After the imaging boom of the 2000s, payers reined in reimbursements and spurred a rapid reduction in providers’ imaging use. Those funding changes have forced providers to weigh carefully their hiring and patient-care decisions, according to the study published in the April edition of Health Affairs.
Providers may not purchase as much imaging equipment or hire additional radiologists because of the reimbursement decline as they prepare for a future of limited or no growth in imaging use, said Dr. Daniel Levin, lead author of the study.

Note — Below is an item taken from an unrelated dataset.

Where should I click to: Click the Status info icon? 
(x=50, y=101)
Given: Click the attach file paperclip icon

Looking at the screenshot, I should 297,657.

Those decisions may spark reduced imaging access for patients, Levin said, especially given the simultaneous rise of high deductible health plans and the shift of imaging to outpatient hospital facilities rather than private offices. If patients have to go to outpatient hospital facilities for imaging, which tend to be more expensive than private offices, “a lot of them are going to end up not getting the scans they probably need,” Levin said.
This is a dramatic change from the state of imaging at the beginning of the 2000s. Imaging grew quickly between 2001 and 2008. The rise sparked technology improvements and also saved providers time as they cared for patients, the researchers found. Use of echocardiography grew 42% between 2001 and 2008 but fell 61% between 2008 and 2009 and continued to drop until 2014, the last year included in the study. Nuclear and CT imaging also saw sharp dropoffs in utilization around the same time.
Those decreases are likely due to changes in federal policy, the study’s authors wrote. In 2007, the Deficit Reduction Act of 2005 took effect, putting in place imaging reimbursement cuts.
In 2009, some procedure codes were bundled in the fourth edition of the American Medical Association’s Current Procedural Terminology, which are used, along with ICD codes, for medical billing. Three echocardiography codes were bundled into a single code, for instance. “These payment policies have achieved the desired effect” of reducing imaging use, Levin said.
But the decline in imaging use also stems from changes in healthcare culture, as doctors became more concerned about radiation exposure and providers adhered to practice guidelines more closely. Radiology management companies, which contract with health plans to preauthorize advanced imaging requests, put a barrier between testing orders and actual tests, the study’s authors wrote.
Meanwhile, accountable care organizations and bundled payments in recent years have encouraged providers to focus more on cutting costs, and high-deductible health plans have made consumers do the same.
“We believe it most likely that, absent further major code bundling, imaging rates . . . will remain at current levels for the foreseeable future without sustained or significant moves in either direction,” the researchers wrote.